What to produce: Look below for lines that hold the string "Reset" and copy each one.

Available data:
------------------------------------
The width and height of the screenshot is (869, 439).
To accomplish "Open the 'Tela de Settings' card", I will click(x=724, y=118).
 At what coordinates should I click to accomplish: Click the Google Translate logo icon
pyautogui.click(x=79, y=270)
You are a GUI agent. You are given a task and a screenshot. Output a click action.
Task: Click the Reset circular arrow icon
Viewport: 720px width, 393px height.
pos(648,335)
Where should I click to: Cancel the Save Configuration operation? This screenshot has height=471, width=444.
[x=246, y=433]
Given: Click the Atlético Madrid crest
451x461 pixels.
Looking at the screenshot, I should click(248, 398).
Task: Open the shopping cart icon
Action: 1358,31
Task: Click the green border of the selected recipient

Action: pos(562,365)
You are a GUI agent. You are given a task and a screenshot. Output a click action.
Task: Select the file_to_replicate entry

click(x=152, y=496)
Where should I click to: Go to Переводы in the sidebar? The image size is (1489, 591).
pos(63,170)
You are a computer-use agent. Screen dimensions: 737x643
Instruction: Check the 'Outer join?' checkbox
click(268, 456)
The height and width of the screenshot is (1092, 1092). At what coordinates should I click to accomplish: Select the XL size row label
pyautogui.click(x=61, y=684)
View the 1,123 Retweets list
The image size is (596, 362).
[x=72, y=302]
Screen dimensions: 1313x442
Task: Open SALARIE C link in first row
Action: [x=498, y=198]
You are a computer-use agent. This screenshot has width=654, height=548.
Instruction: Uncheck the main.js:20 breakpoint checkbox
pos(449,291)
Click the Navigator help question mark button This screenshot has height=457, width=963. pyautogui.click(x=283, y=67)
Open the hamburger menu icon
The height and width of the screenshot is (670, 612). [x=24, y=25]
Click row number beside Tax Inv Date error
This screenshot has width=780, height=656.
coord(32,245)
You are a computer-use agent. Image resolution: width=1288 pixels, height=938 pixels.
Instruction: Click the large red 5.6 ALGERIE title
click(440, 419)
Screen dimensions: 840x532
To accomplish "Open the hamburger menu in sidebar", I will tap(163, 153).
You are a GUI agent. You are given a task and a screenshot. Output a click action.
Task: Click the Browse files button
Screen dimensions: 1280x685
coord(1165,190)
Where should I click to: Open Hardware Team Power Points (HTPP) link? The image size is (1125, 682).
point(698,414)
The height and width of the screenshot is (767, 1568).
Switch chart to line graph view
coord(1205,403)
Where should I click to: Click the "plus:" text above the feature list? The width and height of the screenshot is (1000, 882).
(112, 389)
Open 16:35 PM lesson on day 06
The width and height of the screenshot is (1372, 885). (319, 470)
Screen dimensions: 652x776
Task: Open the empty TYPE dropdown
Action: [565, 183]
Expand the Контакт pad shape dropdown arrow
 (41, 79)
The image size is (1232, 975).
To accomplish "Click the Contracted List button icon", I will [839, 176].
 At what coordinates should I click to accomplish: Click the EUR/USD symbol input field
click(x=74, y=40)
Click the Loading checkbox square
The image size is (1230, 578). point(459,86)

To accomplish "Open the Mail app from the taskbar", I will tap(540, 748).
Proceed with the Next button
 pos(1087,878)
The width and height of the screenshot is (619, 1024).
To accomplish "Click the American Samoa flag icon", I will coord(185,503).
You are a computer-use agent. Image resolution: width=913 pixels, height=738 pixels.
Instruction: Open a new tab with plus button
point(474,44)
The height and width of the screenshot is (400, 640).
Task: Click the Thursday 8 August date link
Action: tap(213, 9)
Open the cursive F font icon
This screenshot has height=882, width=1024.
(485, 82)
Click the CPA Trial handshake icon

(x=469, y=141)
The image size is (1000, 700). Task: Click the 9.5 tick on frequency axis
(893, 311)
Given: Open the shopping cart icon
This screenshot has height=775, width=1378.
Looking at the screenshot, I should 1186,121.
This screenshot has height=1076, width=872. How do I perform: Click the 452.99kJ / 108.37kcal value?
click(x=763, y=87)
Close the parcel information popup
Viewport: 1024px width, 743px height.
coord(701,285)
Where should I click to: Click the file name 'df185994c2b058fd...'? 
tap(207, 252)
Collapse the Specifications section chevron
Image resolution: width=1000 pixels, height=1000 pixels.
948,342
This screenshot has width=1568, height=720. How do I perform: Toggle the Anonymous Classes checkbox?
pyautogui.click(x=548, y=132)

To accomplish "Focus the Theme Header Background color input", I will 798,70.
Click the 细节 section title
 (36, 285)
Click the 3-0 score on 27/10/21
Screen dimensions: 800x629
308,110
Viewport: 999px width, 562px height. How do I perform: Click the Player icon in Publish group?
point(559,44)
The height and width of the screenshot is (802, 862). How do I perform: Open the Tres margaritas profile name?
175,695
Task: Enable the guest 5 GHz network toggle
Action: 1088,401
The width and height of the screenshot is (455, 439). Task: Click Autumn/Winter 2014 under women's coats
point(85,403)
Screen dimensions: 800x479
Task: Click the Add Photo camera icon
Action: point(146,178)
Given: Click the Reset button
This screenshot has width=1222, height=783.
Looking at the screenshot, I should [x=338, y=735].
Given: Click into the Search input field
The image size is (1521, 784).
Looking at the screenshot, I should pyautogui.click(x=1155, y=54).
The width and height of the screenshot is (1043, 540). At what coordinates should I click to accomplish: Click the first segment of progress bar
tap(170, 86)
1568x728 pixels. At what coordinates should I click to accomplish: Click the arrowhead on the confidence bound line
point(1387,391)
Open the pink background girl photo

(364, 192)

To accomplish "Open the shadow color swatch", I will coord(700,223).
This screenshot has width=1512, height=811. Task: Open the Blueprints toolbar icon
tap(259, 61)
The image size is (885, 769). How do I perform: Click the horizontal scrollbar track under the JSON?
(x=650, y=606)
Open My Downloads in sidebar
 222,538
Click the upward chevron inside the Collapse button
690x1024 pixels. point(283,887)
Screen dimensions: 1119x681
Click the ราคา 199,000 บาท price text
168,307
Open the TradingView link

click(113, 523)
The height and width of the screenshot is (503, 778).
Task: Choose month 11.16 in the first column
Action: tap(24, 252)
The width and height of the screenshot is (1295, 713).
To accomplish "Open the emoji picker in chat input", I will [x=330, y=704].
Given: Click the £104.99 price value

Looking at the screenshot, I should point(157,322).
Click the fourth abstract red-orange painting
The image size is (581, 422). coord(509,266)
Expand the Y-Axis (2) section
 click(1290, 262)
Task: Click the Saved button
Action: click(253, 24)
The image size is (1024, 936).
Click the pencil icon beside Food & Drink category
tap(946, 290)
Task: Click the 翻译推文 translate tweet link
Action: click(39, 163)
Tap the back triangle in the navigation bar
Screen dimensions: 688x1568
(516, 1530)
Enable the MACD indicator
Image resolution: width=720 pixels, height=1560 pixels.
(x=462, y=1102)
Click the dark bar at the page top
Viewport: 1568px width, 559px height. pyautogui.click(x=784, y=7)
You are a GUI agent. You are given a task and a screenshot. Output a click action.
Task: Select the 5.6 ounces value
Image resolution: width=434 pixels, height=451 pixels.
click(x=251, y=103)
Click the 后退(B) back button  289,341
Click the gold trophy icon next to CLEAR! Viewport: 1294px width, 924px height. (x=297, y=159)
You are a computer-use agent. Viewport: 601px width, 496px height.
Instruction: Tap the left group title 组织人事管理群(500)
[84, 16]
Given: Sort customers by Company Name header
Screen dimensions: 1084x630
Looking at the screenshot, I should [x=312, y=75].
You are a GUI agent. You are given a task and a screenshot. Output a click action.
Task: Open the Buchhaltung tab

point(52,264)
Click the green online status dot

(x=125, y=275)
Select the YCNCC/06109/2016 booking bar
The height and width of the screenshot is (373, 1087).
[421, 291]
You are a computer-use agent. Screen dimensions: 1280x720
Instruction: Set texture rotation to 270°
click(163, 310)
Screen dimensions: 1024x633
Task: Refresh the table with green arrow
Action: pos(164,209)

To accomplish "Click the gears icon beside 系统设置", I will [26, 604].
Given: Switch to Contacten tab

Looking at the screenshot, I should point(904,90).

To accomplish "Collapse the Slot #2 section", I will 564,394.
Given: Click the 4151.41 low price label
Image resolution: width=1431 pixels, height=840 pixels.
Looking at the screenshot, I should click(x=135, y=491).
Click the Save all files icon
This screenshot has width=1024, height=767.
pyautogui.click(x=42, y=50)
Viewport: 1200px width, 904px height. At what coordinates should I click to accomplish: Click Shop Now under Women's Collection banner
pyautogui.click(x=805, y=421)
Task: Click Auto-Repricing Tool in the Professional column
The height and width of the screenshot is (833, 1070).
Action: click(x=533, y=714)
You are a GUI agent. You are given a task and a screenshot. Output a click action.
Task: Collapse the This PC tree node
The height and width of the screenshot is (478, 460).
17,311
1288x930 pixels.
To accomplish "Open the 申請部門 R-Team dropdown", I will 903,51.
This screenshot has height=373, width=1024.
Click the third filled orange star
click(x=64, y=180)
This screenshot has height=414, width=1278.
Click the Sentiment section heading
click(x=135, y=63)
------------------------------------
Response area:
Task: Click the Reset circular arrow icon
Given: Click the Reset button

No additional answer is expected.